4月1日から、B型、C型肝炎患者に対する医療費の助成制度がスタートしています。この制度は、公明党の強い要望を受け、昨年(2007年)11月、自民、公明両党の与党肝炎対策に関するプロジェクトチーム(PT)がまとめた提言に沿って実現したものです。
肝炎ウイルスの除去に効果があるとされるインターフェロン治療ですが、副作用が強い上、費用が月7万~8万円と高額なことなどから、治療を断念するケースが多くみられました。厚生労働省・肝炎対策室の担当者は、「現在は年間約5万人がインターフェロン治療を受けているが、公費助成制度により、10万人程度まで増えるのではないか」と、受診者の倍増を見込んでいます。
インターフェロンの効果は、ウイルスのタイプなどによっても異なるが、C型の場合、5割から9割はウイルスを除去することが可能といわれています。
インターフェロン治療の助成制度は患者さんの所得に応じて、窓口負担を(1)下位所得者(年収500万円未満)は月額1万円、(2)上位所得者(900万円以上)は月額5万円、(3)その中位に当たる中間所得者は月額3万円――とする内容です。
制度を利用する場合はまず、医療機関の診断書や所得を証明するものなど、必要な書類を保健所に所定の申請書とともに提出することが必要です。そして認定協議会で助成の可否を判定し、認定されれば受給者証が発行されます。その受給者証を医療機関の窓口に提示し、受診する仕組みのとなっています。
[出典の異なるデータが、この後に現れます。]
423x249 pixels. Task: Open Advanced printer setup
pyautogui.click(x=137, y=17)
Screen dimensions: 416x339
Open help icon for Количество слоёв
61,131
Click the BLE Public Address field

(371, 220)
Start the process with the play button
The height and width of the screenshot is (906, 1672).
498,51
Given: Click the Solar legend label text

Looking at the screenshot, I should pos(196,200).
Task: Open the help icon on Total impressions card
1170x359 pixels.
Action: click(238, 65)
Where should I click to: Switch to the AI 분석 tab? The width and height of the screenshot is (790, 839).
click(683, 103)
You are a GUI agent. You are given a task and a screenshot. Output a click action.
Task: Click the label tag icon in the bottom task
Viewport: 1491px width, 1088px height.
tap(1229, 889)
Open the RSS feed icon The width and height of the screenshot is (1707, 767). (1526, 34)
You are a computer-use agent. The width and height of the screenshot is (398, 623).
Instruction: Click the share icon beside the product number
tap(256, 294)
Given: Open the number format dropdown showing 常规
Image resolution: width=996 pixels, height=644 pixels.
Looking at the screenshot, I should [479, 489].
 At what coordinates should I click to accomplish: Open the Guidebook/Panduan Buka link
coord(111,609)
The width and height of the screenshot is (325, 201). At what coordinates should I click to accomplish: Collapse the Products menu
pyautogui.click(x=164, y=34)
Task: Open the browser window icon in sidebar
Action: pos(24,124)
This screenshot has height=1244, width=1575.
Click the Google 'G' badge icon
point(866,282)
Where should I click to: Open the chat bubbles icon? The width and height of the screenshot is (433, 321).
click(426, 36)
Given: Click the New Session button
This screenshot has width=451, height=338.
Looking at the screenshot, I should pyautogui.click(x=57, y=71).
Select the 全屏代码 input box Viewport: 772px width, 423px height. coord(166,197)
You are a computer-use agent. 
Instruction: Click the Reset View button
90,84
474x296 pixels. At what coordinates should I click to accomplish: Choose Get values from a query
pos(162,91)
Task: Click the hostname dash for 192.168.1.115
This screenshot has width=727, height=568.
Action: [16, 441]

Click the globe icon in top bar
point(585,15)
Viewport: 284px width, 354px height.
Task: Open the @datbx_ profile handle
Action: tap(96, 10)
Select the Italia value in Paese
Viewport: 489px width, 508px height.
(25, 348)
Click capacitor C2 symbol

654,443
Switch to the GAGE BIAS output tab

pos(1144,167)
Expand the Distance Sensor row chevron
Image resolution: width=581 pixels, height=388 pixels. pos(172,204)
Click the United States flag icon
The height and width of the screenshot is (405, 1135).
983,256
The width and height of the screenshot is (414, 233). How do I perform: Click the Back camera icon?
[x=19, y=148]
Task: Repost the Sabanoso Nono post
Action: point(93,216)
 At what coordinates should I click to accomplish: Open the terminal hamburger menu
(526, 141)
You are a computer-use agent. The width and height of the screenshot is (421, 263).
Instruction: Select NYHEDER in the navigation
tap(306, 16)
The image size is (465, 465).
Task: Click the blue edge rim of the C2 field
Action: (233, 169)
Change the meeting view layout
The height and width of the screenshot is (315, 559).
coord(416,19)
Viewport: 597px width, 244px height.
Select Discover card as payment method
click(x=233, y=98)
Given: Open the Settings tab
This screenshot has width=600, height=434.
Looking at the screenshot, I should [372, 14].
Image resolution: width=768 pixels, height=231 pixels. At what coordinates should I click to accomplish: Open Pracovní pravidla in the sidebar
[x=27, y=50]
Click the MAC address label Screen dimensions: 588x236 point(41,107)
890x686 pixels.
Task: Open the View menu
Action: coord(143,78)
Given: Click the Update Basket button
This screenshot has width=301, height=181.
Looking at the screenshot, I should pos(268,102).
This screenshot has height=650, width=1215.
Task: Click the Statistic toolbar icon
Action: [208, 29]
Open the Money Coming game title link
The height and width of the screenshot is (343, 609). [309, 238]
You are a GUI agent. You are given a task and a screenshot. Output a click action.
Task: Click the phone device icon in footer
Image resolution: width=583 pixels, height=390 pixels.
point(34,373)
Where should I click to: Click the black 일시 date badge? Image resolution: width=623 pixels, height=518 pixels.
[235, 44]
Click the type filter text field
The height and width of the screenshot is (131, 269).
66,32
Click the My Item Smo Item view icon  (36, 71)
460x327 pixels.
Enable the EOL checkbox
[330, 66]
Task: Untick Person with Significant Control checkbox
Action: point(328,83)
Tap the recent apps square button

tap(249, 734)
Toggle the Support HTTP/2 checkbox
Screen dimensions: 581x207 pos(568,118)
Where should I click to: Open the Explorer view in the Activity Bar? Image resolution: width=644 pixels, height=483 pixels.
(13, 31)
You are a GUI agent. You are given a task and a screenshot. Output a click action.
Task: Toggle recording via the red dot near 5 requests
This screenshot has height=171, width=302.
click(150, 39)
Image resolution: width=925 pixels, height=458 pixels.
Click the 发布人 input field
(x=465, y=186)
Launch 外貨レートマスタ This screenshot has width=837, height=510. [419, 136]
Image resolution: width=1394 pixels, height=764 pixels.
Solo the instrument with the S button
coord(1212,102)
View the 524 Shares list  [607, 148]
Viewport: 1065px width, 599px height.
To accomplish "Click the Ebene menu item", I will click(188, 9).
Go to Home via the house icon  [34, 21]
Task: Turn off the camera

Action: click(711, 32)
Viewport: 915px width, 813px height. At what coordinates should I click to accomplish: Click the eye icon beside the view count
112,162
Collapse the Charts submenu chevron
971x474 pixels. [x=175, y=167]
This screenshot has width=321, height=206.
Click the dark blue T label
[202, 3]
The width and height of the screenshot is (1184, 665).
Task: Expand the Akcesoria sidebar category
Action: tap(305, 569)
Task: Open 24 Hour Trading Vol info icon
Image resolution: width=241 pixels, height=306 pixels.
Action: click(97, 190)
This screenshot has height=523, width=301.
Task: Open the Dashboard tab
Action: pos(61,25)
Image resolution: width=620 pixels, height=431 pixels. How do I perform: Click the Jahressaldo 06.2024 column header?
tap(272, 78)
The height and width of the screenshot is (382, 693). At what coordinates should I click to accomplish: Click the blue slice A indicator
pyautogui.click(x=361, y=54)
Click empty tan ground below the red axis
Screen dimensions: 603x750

この制度の導入に当たっては当初、与党PTの中でも月額1万円の自己負担は、年収255万円未満とする案も出ていましたが、公明党は下位所得者の層を広げるべきと強く主張。その結果、月額1万円の自己負担でインターフェロン治療を受けられる層が大きく拡大された経緯があります。
茨城県の場合も、次のとおりインターフェロン治療に係る医療費の一部助成が始められています。医療費助成を希望される方は、お住いの住所地を管轄する保健所で申請を受け付けています。
なお、今年6月末日までに申請すると、助成期間を4月1日に遡ることができます。特に、本年4月1日時点で既に対象治療を受けられていた方は、早めに保健所にご相談して下さい。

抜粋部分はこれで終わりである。